I was considering it. “I’ll be fine,” I said. “There’s just a lot of focused anxiety in here.” And it was all about my cousin, or at least about the people who had her; that, coupled with my having met everyone in the Freakshow at one point or another, explained the severity of my reaction. “Give me a second.”
“Those are in pretty short supply, cuckoo girl,” said Kitty . . . but she waited with me while I got myself under control, and I was grateful for that. It’s easier to build a telepathic wall when you have someone nearby you can build it against, and Kitty was a lot less angry than some of the people in the main room. Once I was sure I wouldn’t fall apart, I nodded, and Kitty led the rest of the way into the Freakshow.
The room looked strange, seen during the daylight. The lights were turned up to full, exposing the scuffs on the floor and the well-repaired tears in the upholstery. I could see scars on the ceiling where the old stripper poles had been removed. On the whole, though, the décor stood up pretty well to being visible—probably because it was designed by Kitty, and Kitty, like all bogeymen, could see perfectly well in the dark. She might be willing to live with a little wear and tear, but who wants to own a club they can’t be proud of?
I wasn’t surprised by the number of people who were turned toward the door, waiting for us; I’d already detected their presence, and my head still throbbed a little from the shock of it. I was, however, gratified. They could have run. They could have hidden themselves away and let Verity take whatever punishment the Covenant wanted to dish out. Instead, when the call for help was sounded, they came. Sure, some of them were probably like Istas, who would take any excuse to hurt things without getting in trouble for it, but I didn’t care. They came. That was enough for me.

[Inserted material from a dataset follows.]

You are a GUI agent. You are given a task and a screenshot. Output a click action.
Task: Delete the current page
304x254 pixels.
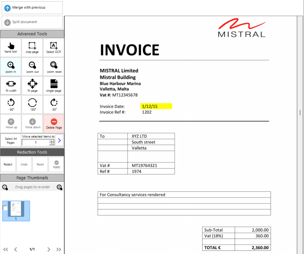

Kitty clapped her hands, walking ahead and leaving me standing in the doorway. “Okay, people. Nothing to see here, and we have a rescue mission to mount.” She looked to Dominic. “That’s your cue, Covenant boy. Impress us with your willingness to sell out your former allies.”
“Think you could’ve made that sound any worse, Kitty?” asked Ryan.

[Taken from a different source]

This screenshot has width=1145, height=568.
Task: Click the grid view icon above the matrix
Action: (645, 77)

“Oh, trust me, I could still make it sound worse,” said Kitty. “I have a gift.”
Dominic listened in silence, his posture impassive and unyielding. I was pretty sure his expression was meant to match. Internally, he was a different story, broadcasting anxiety and remorse so loudly that it was leaking through my shielding. I took a breath, focusing on shoring up the walls between me and the rest of the room a little bit better.
“Before we go any further with this, and yes, knowing that we have very little time, I need to be sure you understand that I did not make the decision to come to you lightly,” said Dominic. There was a slight quiver to his voice. Anyone who didn’t know him would probably miss it. I couldn’t stop hearing it. “I was raised to believe that almost everyone in this room was a soulless monster, and that the humans among you were traitors to their species. I was misled, and I allowed it, because it was all I knew. I’m sorry.”
Muttering greeted the first part of his statement, replaced by silence and a general feeling of surprise as he continued. I stepped out of the doorway, moving to stand next to Kitty.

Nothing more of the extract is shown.